Just think of how much has changed in the past six months—a.k.a. the new long term.

First, governments are now investors. We’ve seen the Pentagon create what’s essentially a private equity arm–a firm signal that governments will take more active roles as procurers, capital allocators and resource captors to ensure their economic prosperity and energy and resource security.  The Canadian government is standing up a new Defence Investment Agency with similar ambitions and will likely be using key financing arms to direct more venture capital to defence, space and other strategic security needs.

Secondly, we’re seeing much more assertive and strategic approaches to procurement, including indications from some key allies to create strategic reserves of critical minerals, secure supply chains for energy infrastructure and strategic offtake agreements.

Thirdly, we have seen nations explore new ways to use their collective balance sheets. Here’s one example: RBC is one of 10 global banks that is helping to stand up a new entity called the Defense, Security and Resilience Bank, to facilitate capital expenditures across the defense industry–some of which could conceivably be earmarked for energy and mineral development.

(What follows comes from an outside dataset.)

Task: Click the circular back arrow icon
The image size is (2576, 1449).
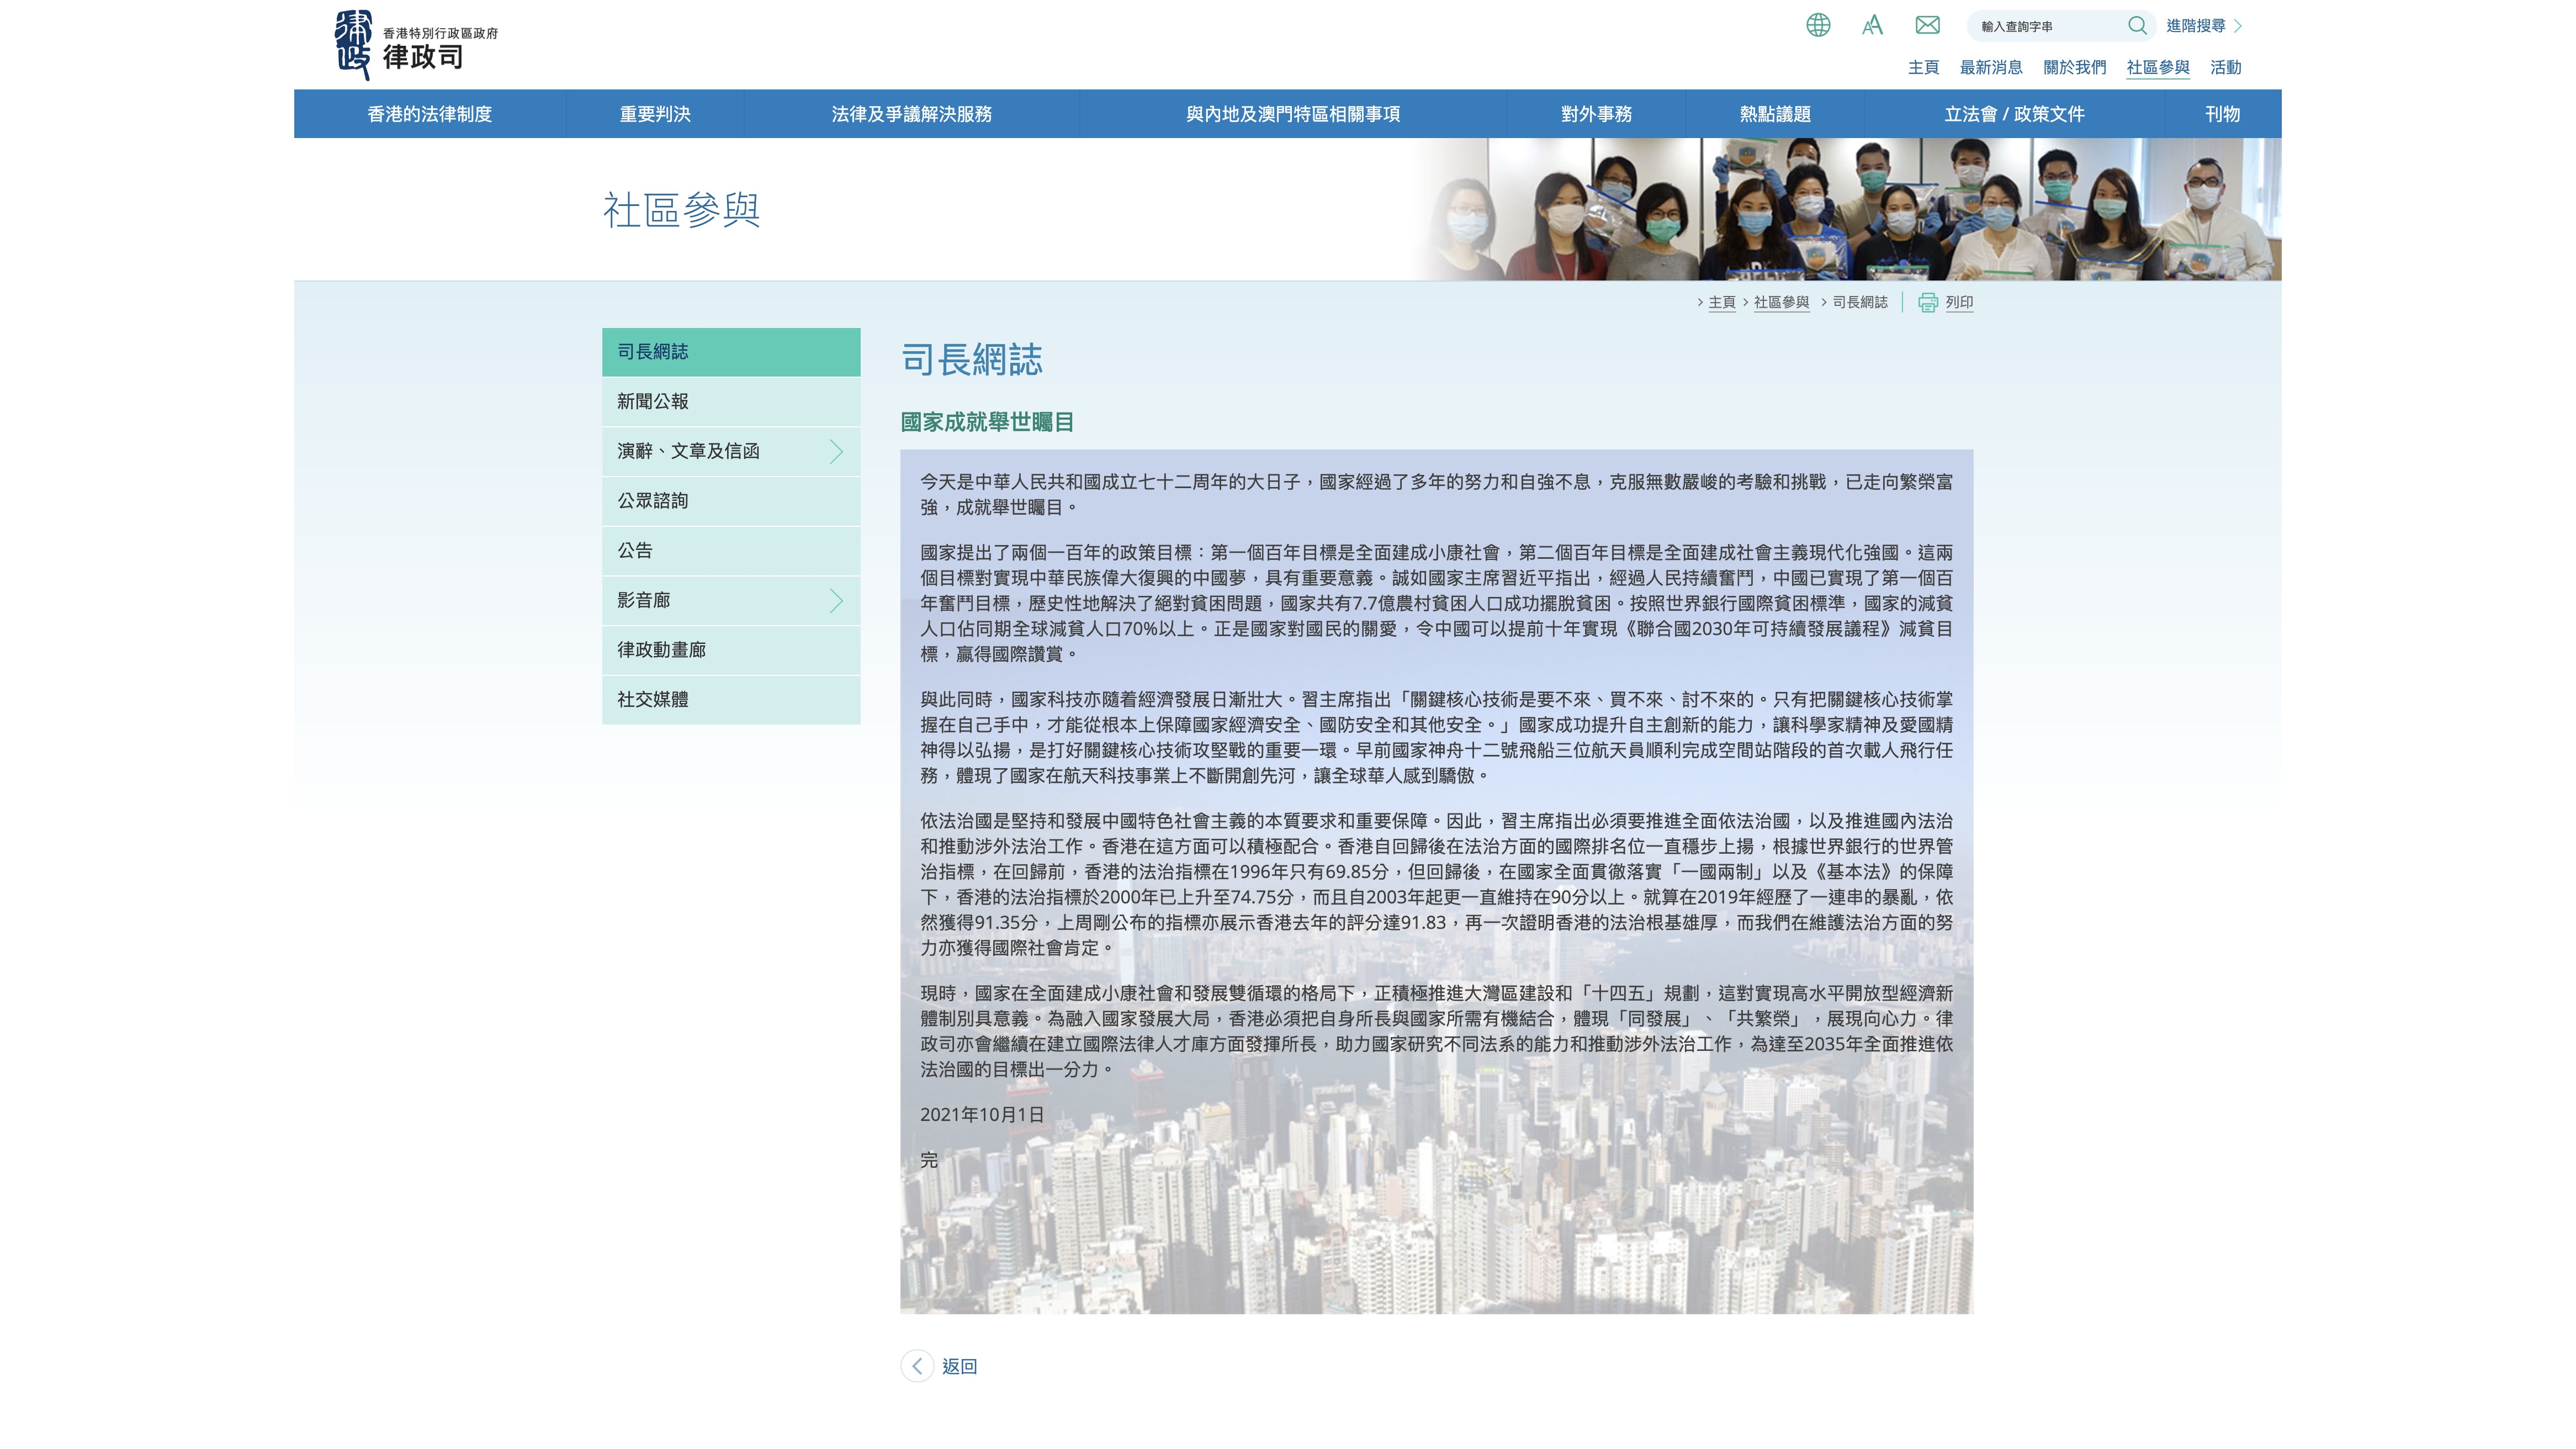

This is all part of a new chapter of what some might call state capitalism—or at least the economically activist state. This will be important for the G7+ and others to, at least, monitor, if not coordinate. Especially in terms of how markets across our countries can align and connect to facilitate new capital flows to these growing strategic imperatives.

Governments can also bridge market failures specific to regulatory uncertainties, demand and financing of first-of-a-kind projects. They can procure, finance and invest.

For example, U.S. Defense Procurement Act Title 3 allows for funding of critical minerals. Here in Canada, public entities like the Canada Infrastructure Bank and Canada Growth Fund can be used to help build out the dual use infrastructure of energy, minerals and defence.

The same opportunity exists for business development banks and export finance agencies across the G7+, to help underwrite the risks of new energy ventures as part of a bigger security strategy. It’s these new approaches to finance—ideally through public and private sector cooperation—that can unleash new waves of capital for this new imperative of energy security.

And do it with Silicon Valley speed.

Consider this: In 2022, climate tech private equity and venture capital outraised defense tech at a scale of 7:1. In 2025, the two are essentially even. I think we can all guess how 2026 is shaping up.

For emerging climate tech ventures, tapping into this new paradigm of defence and security capital may be key to the next few years of global innovation. There isn’t time to wait to see how it plays out. Technology is moving fast. Geopolitics are shifting. And a new map of global security is taking shape. Energy and critical minerals will be the ink on that map, and the G7—and the innovators in this room—have the chance to help draw it.